Ложкина, радостно улыбаясь, влетела в кабинет главного редактора, и смущённо остановилась. На его столе, в довольно раскованной позе, сидела молоденькая секретарша, а Фишман, плотоядно улыбаясь, сосредоточенно гладил её коленки. Красотка испуганно ойкнула, соскочила на пол, и мгновенно покраснев, метнулась из кабинета.
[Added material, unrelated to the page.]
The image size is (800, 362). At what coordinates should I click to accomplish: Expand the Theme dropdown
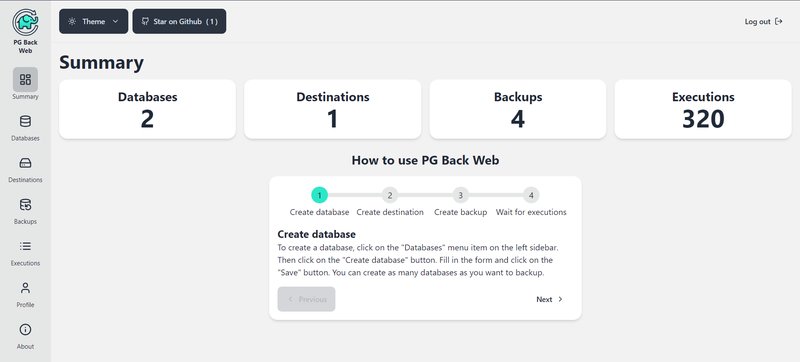click(x=93, y=21)

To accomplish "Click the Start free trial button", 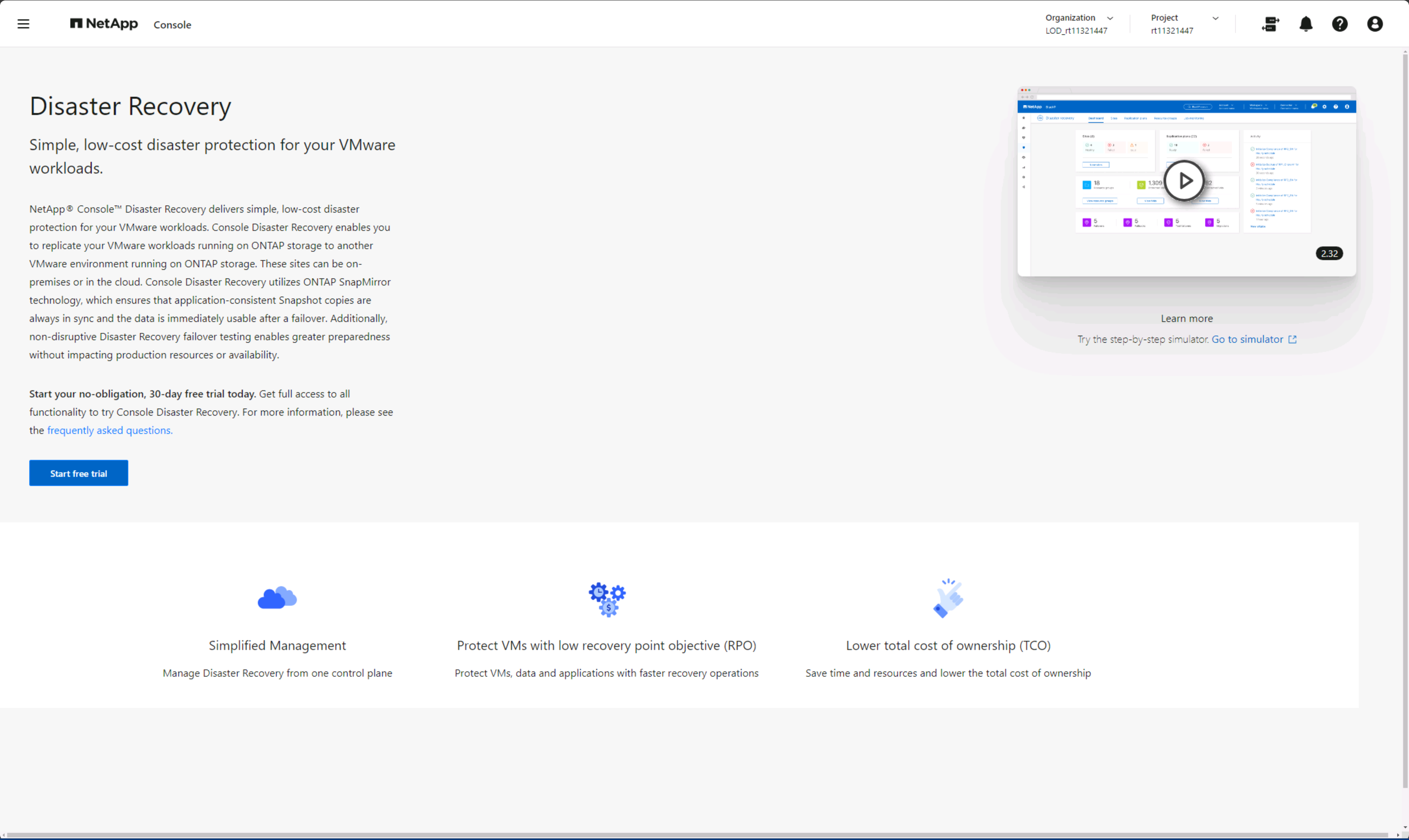I will pyautogui.click(x=78, y=473).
Марк Ильич укоризненно посмотрел на Оксану:
– Ложкина, стучаться надо!
Оксана смутилась, но тут же отреагировала:
– Нечего «этим» заниматься на работе!
Фишман побагровел:
– Чем – «этим»? Ты что себе позволяешь? 1
– Извините, Марк Ильич, привиделось что-то!
– Ну – ну, – хохотнул главный редактор. – Ладно, рассказывай!
Он внимательно выслушал объяснения и доводы Оксаны, и согласно закивал головой.
– Вот и отлично! Значит, сделаем так! Ты сегодня, вечерком, сходи к ветерану и порадуй его.
– К нему? Одна?
– Зачем одна?! Возьми с собой Александра, и вперед! Поговоришь с ним, всё объяснишь, заодно и успокоишь старика. Тут особая дипломатия нужна – Герой ведь!
– Хорошо, Марк Ильич, мы сходим!
– Вот и молодец, Оксаночка. А теперь извини меня, – он заговорщицки подмигнул, – я занят!
А Ложкина, выйдя из кабинета, не преминула состроить ехидную рожицу секретарше, – та мгновенно вспыхнула, и стала лихорадочно перебирать бумаги, лежащие на столе.
Оксана позвонила Саше, и договорилась о встрече. Любимый подъехал к редакции, и они отправились к Шведову.